- _Work required_: Each line from the one containing "[Menu] (711, 87)" to the end of the listing below should be repeated exactly, with no other line included.

- _Material provided_:
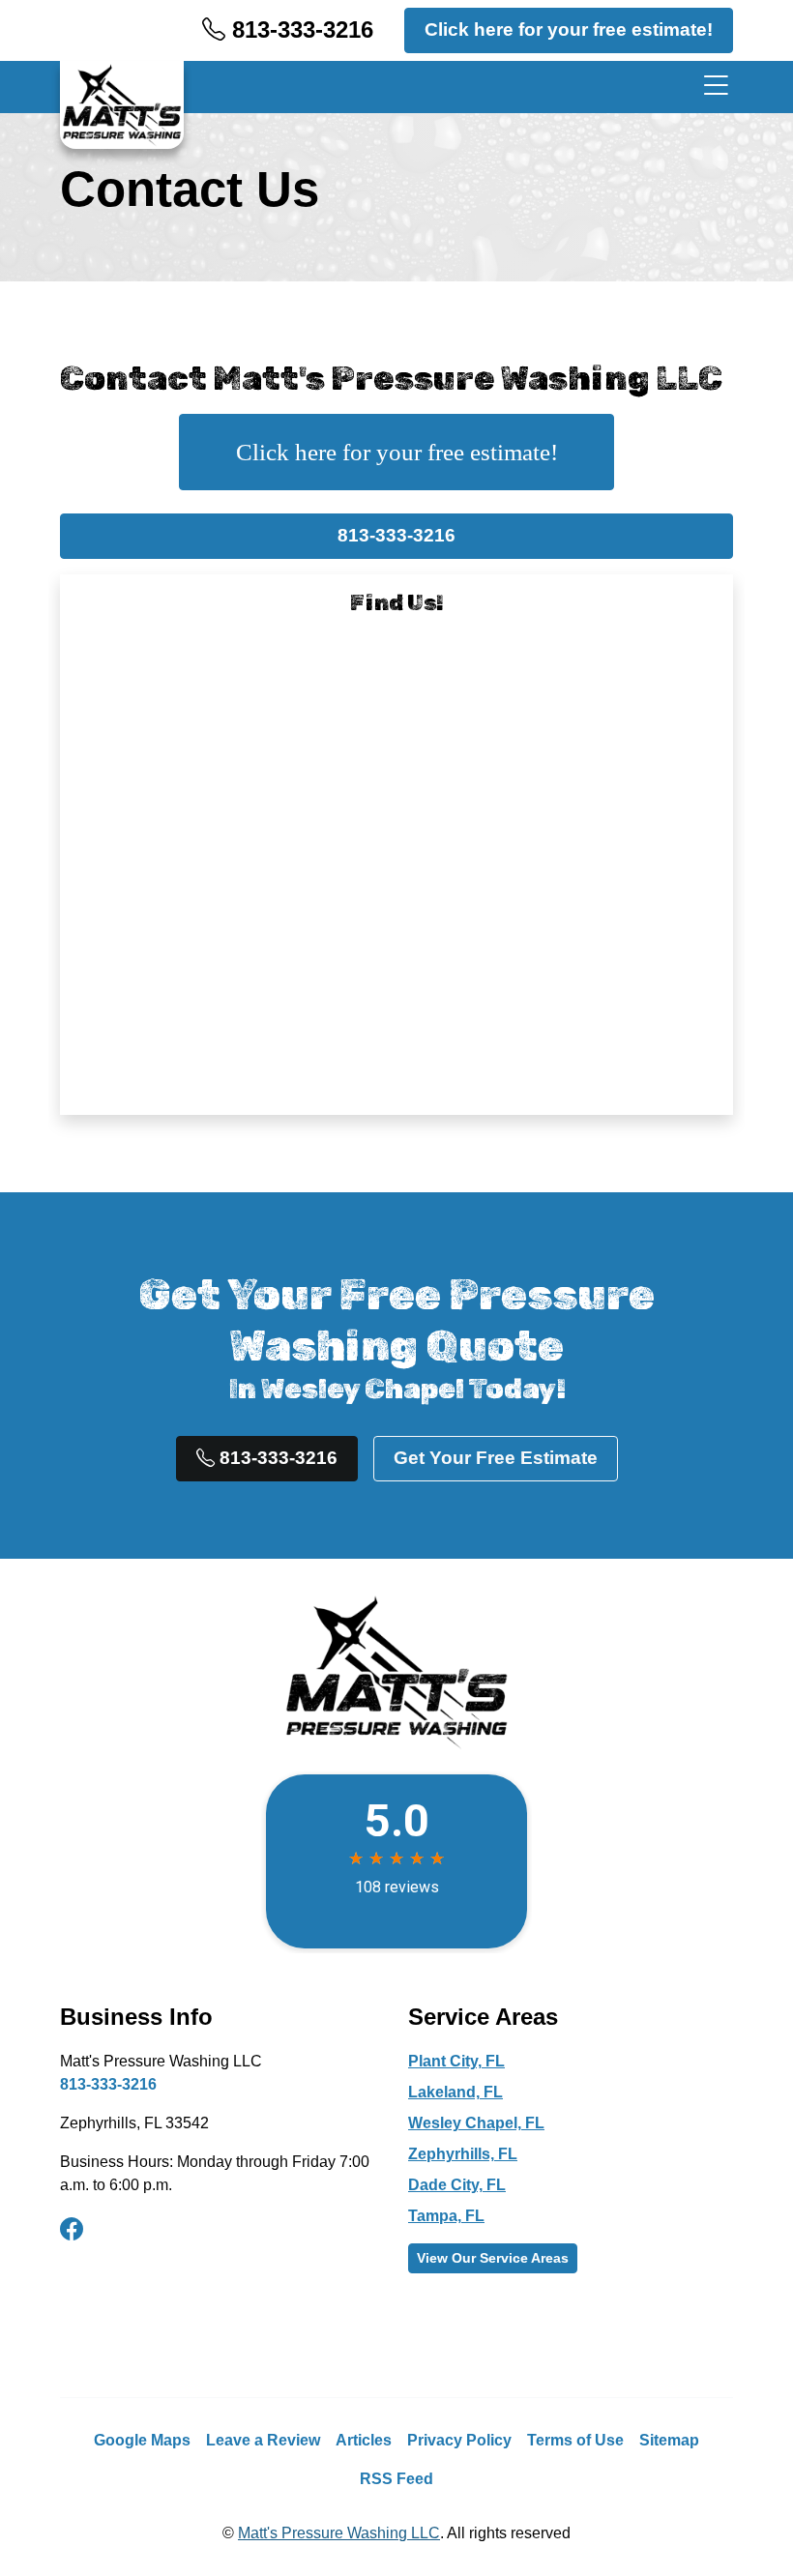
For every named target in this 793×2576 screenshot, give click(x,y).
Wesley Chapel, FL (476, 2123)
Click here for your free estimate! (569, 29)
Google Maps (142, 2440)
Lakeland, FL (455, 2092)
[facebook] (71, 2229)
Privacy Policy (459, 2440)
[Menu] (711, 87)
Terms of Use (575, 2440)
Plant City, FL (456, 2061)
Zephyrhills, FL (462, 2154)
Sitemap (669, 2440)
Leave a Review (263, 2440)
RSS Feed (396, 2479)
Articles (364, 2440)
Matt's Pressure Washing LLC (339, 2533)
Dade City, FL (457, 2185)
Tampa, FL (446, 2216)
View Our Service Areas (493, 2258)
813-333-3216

- _Written answer_:
[Menu] (711, 87)
Terms of Use (575, 2440)
Plant City, FL (456, 2061)
Zephyrhills, FL (462, 2154)
Sitemap (669, 2440)
Leave a Review (263, 2440)
RSS Feed (396, 2479)
Articles (364, 2440)
Matt's Pressure Washing LLC (339, 2533)
Dade City, FL (457, 2185)
Tampa, FL (446, 2216)
View Our Service Areas (493, 2258)
813-333-3216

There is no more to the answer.